# Given entries:
⟨
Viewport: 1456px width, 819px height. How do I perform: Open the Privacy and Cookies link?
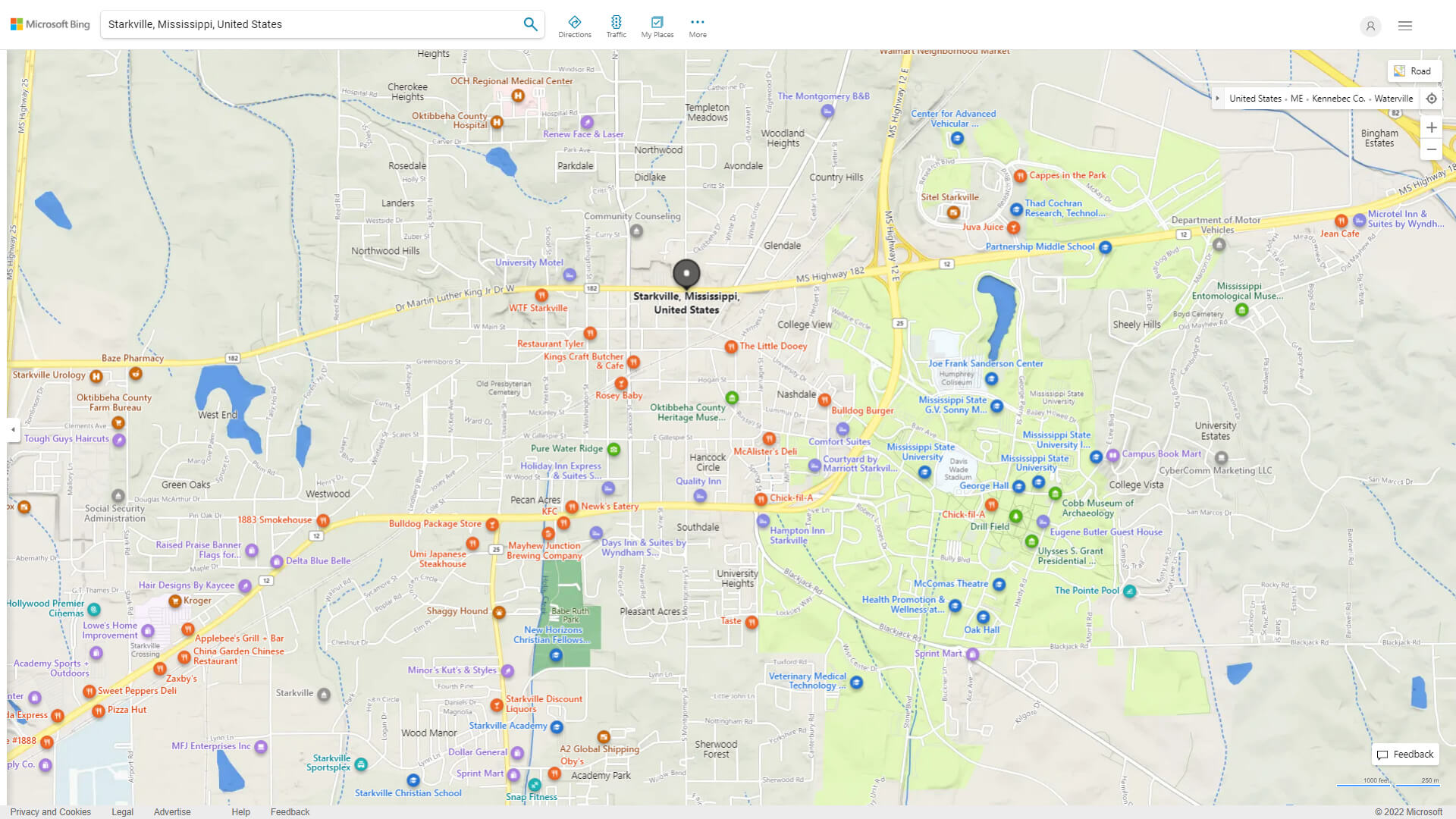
⟩
⟨
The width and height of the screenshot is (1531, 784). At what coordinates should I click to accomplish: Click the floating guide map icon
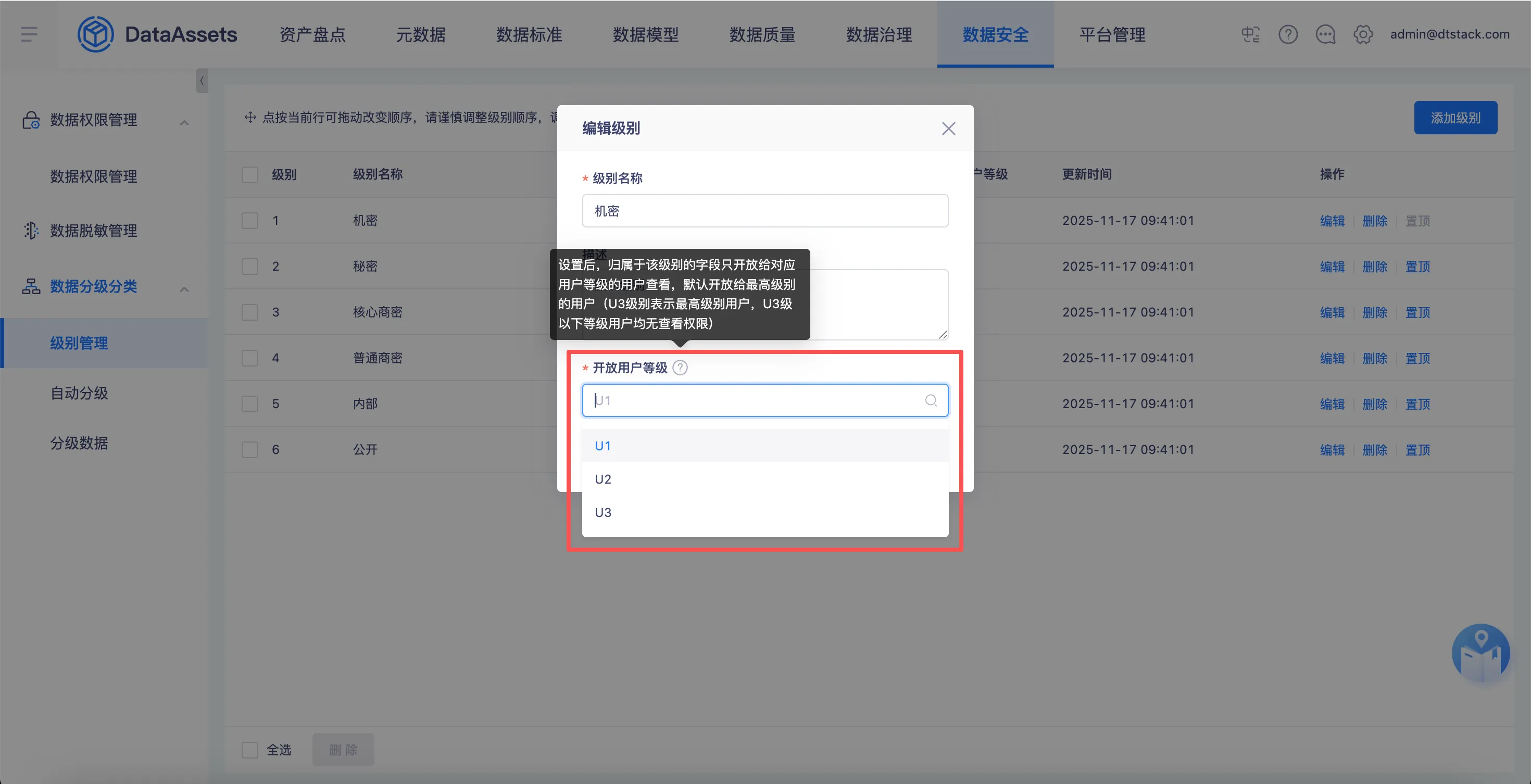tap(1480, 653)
⟩
⟨
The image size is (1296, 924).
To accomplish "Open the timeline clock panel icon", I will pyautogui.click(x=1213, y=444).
⟩
For every line of the material above that contains the word "Open", show the line.

# Solution:
Viewport: 1456px width, 819px height. How do I perform: Open the Privacy and Cookies link?
To accomplish "Open the timeline clock panel icon", I will pyautogui.click(x=1213, y=444).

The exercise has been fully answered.